▸ Provided data:
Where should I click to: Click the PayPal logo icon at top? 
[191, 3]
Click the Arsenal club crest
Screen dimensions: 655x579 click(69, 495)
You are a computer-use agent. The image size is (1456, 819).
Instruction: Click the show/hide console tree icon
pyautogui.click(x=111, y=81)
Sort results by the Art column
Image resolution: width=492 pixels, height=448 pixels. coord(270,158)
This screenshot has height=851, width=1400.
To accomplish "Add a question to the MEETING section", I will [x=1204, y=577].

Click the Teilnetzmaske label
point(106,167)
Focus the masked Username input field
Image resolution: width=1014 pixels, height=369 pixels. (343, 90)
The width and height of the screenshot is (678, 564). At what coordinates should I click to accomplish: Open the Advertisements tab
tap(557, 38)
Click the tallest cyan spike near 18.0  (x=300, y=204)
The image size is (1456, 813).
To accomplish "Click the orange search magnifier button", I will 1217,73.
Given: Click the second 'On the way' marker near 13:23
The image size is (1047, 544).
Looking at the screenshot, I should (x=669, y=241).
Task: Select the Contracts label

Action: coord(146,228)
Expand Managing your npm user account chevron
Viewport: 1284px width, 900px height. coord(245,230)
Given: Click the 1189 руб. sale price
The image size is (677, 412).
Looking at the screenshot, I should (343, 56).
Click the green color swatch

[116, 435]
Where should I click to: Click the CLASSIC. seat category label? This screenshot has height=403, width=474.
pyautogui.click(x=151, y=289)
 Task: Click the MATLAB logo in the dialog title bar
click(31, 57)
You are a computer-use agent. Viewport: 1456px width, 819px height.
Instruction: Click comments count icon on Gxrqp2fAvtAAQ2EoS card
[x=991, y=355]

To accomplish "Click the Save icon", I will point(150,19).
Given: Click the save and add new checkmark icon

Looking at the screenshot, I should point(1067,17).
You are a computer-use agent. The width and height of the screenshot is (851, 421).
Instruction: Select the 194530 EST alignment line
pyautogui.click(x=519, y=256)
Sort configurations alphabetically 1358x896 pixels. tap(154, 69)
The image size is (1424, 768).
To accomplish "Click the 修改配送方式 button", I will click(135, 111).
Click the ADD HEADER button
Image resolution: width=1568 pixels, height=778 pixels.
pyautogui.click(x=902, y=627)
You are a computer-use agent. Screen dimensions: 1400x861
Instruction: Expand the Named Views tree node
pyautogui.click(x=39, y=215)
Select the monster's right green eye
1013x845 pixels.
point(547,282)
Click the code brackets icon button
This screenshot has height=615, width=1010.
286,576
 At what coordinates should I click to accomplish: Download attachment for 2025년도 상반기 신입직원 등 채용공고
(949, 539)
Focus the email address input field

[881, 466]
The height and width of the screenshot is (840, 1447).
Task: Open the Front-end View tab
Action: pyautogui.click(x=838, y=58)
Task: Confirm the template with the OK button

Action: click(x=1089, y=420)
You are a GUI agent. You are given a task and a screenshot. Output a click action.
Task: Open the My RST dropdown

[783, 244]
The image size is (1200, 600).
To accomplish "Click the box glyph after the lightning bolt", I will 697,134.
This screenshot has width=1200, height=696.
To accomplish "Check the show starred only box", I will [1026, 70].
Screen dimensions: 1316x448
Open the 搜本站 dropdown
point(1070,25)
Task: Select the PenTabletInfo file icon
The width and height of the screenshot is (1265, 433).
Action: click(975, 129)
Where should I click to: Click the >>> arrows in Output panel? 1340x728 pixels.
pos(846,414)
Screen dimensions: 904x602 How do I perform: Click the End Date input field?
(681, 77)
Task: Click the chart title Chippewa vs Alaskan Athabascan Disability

▸ Task:
Rewrite the entries above, swapping "computer-use agent" for "desktop automation agent" wherever it occurs and keeping every other character intact.

▸ Exercise response:
Where should I click to: Click the PayPal logo icon at top? 
[191, 3]
Click the Arsenal club crest
Screen dimensions: 655x579 click(69, 495)
You are a desktop automation agent. The image size is (1456, 819).
Instruction: Click the show/hide console tree icon
pyautogui.click(x=111, y=81)
Sort results by the Art column
Image resolution: width=492 pixels, height=448 pixels. coord(270,158)
This screenshot has height=851, width=1400.
To accomplish "Add a question to the MEETING section", I will [x=1204, y=577].

Click the Teilnetzmaske label
point(106,167)
Focus the masked Username input field
Image resolution: width=1014 pixels, height=369 pixels. (343, 90)
The width and height of the screenshot is (678, 564). At what coordinates should I click to accomplish: Open the Advertisements tab
tap(557, 38)
Click the tallest cyan spike near 18.0  (x=300, y=204)
The image size is (1456, 813).
To accomplish "Click the orange search magnifier button", I will 1217,73.
Given: Click the second 'On the way' marker near 13:23
The image size is (1047, 544).
Looking at the screenshot, I should (x=669, y=241).
Task: Select the Contracts label

Action: coord(146,228)
Expand Managing your npm user account chevron
Viewport: 1284px width, 900px height. coord(245,230)
Given: Click the 1189 руб. sale price
The image size is (677, 412).
Looking at the screenshot, I should (343, 56).
Click the green color swatch

[116, 435]
Where should I click to: Click the CLASSIC. seat category label? This screenshot has height=403, width=474.
pyautogui.click(x=151, y=289)
 Task: Click the MATLAB logo in the dialog title bar
click(31, 57)
You are a desktop automation agent. Viewport: 1456px width, 819px height.
Instruction: Click comments count icon on Gxrqp2fAvtAAQ2EoS card
[x=991, y=355]

To accomplish "Click the Save icon", I will point(150,19).
Given: Click the save and add new checkmark icon

Looking at the screenshot, I should point(1067,17).
You are a desktop automation agent. The width and height of the screenshot is (851, 421).
Instruction: Select the 194530 EST alignment line
pyautogui.click(x=519, y=256)
Sort configurations alphabetically 1358x896 pixels. tap(154, 69)
The image size is (1424, 768).
To accomplish "Click the 修改配送方式 button", I will click(135, 111).
Click the ADD HEADER button
Image resolution: width=1568 pixels, height=778 pixels.
pyautogui.click(x=902, y=627)
You are a desktop automation agent. Screen dimensions: 1400x861
Instruction: Expand the Named Views tree node
pyautogui.click(x=39, y=215)
Select the monster's right green eye
1013x845 pixels.
point(547,282)
Click the code brackets icon button
This screenshot has height=615, width=1010.
286,576
 At what coordinates should I click to accomplish: Download attachment for 2025년도 상반기 신입직원 등 채용공고
(949, 539)
Focus the email address input field

[881, 466]
The height and width of the screenshot is (840, 1447).
Task: Open the Front-end View tab
Action: pyautogui.click(x=838, y=58)
Task: Confirm the template with the OK button

Action: click(x=1089, y=420)
You are a GUI agent. You are given a task and a screenshot. Output a click action.
Task: Open the My RST dropdown

[783, 244]
The image size is (1200, 600).
To accomplish "Click the box glyph after the lightning bolt", I will 697,134.
This screenshot has width=1200, height=696.
To accomplish "Check the show starred only box", I will [1026, 70].
Screen dimensions: 1316x448
Open the 搜本站 dropdown
point(1070,25)
Task: Select the PenTabletInfo file icon
The width and height of the screenshot is (1265, 433).
Action: click(975, 129)
Where should I click to: Click the >>> arrows in Output panel? 1340x728 pixels.
pos(846,414)
Screen dimensions: 904x602 How do I perform: Click the End Date input field?
(681, 77)
Task: Click the chart title Chippewa vs Alaskan Athabascan Disability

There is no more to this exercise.